Depuis 1452 et la parution de la Bible à 32 lignes de Gutenberg, le texte et le livre ont partie liée : publier un texte c’est faire un livre, lire un livre, c’est lire un texte, acheter un texte, c’est acheter un livre.

Ce récit commence le soir où la petite stagiaire discrète apporte à Robert Dubois le vieil éditeur qui dirige encore la maison qui porte son nom, sa première liseuse. Ce bel objet hightech qui le regarde de son écran noir, lui annonce que sa vie est en train de basculer. Que va devenir son métier maintenant que le texte et le papier se séparent ? Quelque chose couve qui pourrait fort bien être une révolution. Il le sait et cette perspective le fait sourire.

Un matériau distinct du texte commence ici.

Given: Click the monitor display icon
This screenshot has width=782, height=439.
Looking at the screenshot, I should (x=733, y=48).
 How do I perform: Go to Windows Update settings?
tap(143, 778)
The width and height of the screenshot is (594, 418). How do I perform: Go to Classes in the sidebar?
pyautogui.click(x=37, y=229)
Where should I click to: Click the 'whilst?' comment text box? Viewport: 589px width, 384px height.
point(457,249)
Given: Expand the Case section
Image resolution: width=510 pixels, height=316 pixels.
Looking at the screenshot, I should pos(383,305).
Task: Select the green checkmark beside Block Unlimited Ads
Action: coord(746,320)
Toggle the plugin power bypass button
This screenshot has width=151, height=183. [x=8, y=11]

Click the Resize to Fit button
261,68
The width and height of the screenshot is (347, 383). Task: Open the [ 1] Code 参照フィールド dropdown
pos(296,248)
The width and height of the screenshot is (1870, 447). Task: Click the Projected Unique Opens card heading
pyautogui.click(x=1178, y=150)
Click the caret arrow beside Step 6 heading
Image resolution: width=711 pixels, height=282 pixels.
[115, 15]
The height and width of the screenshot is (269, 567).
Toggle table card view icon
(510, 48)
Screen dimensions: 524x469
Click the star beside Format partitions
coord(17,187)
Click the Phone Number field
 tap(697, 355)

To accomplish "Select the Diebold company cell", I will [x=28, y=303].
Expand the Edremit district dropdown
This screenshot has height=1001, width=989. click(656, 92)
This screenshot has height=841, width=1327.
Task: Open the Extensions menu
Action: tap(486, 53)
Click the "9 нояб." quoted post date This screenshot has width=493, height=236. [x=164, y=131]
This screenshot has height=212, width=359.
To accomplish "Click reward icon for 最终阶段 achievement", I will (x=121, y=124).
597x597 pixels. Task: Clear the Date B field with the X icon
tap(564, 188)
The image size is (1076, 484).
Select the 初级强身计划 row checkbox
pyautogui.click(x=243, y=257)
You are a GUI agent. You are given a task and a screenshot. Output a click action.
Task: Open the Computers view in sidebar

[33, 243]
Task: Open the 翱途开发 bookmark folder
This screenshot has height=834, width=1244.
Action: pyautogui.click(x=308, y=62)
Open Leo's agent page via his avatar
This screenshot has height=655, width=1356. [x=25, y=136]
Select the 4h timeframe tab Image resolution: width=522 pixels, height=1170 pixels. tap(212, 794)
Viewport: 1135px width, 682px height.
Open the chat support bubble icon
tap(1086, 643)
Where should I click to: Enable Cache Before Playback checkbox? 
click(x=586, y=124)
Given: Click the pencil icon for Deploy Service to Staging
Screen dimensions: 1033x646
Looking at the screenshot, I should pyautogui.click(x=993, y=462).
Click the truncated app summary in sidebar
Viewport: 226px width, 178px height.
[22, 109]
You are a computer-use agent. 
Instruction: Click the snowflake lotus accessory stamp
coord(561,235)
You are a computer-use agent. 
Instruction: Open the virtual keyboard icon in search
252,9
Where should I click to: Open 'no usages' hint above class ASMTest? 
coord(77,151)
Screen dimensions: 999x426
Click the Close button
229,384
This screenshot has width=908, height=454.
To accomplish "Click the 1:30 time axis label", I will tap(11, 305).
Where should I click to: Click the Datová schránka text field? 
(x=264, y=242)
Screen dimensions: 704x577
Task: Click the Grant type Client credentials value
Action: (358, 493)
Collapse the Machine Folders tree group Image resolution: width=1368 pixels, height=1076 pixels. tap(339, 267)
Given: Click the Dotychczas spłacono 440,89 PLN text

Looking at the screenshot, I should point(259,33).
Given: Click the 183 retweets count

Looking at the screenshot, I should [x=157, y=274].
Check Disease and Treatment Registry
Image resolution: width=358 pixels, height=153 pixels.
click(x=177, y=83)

La vie continue pourtant à l’identique, Dubois déjeune avec ses auteurs, voyage chez les libraires, rencontre les représentants, mais il porte sa liseuse sous le bras qui lui parle déjà d’un autre monde. Celui qu’il va aider les gamins à bâtir, celui dont il sait qu’il ne participera pas.

De toute la force de son humour et de son regard désabusé et tendre il regarde changer son monde et veille à garder, intact au fond de lui, ce qui jamais ne changera, le goût de lire.